# Your goal:
The records that follow are to be repeated exactly, with the pictures removed.

# Records shown:
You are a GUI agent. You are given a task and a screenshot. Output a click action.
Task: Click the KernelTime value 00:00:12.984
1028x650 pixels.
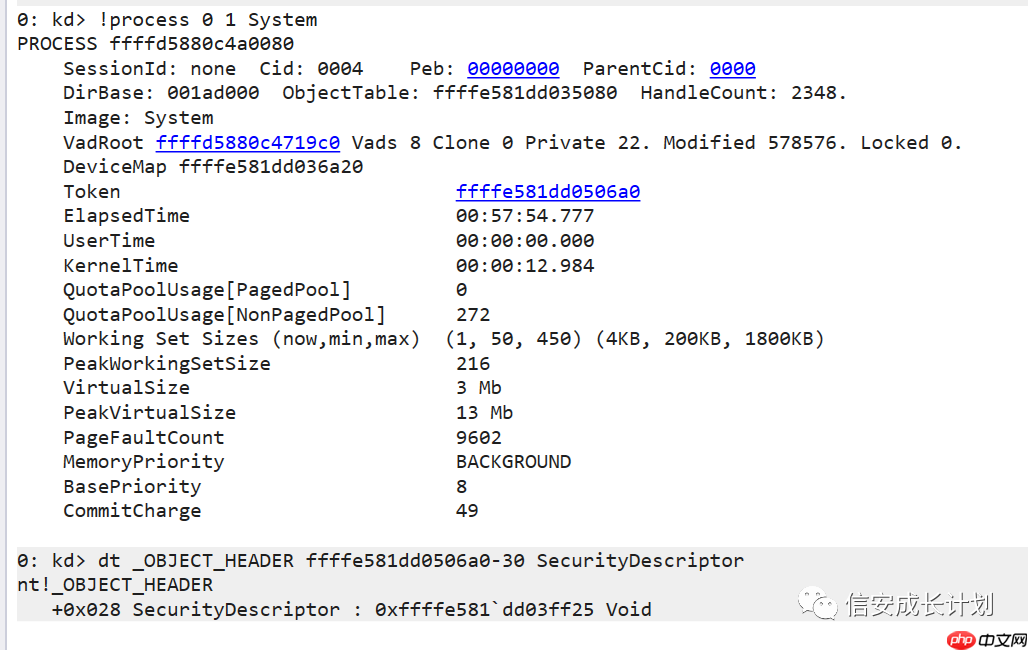coord(525,266)
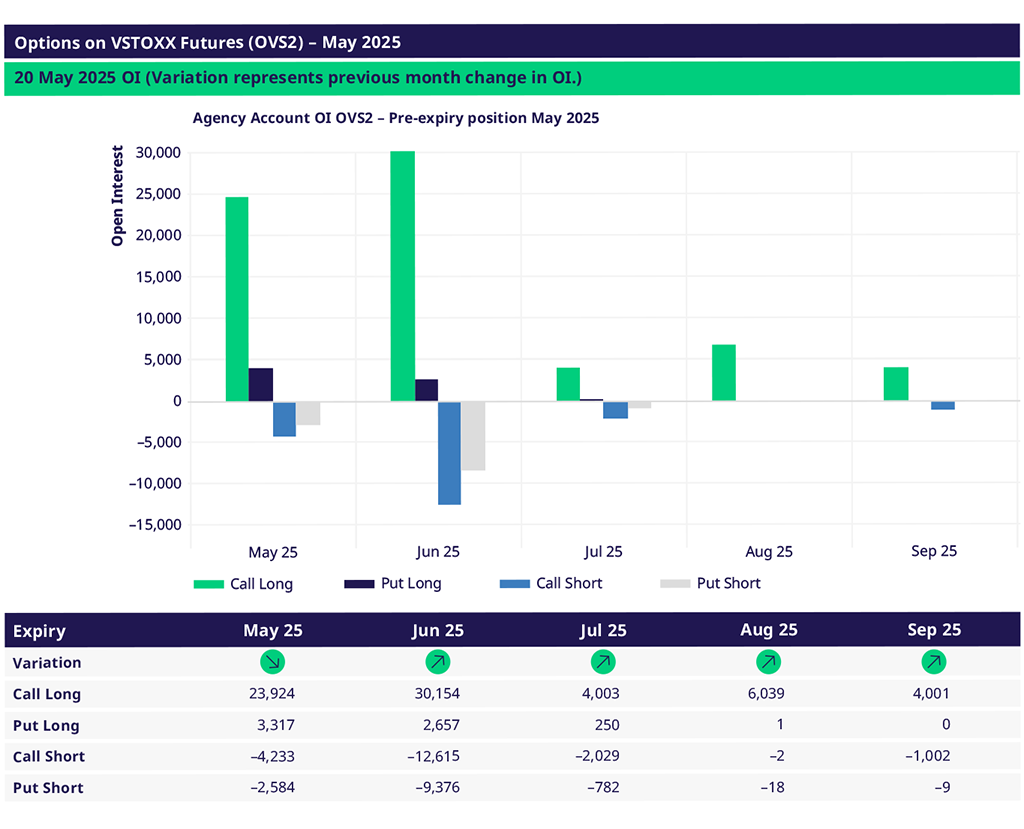
Task: Click the Sep 25 upward variation arrow icon
Action: tap(933, 662)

# Written answer:
You are a GUI agent. You are given a task and a screenshot. Output a click action.
Task: Click the KernelTime value 00:00:12.984
1028x650 pixels.
coord(525,266)
Task: Click the Sep 25 upward variation arrow icon
Action: tap(933, 662)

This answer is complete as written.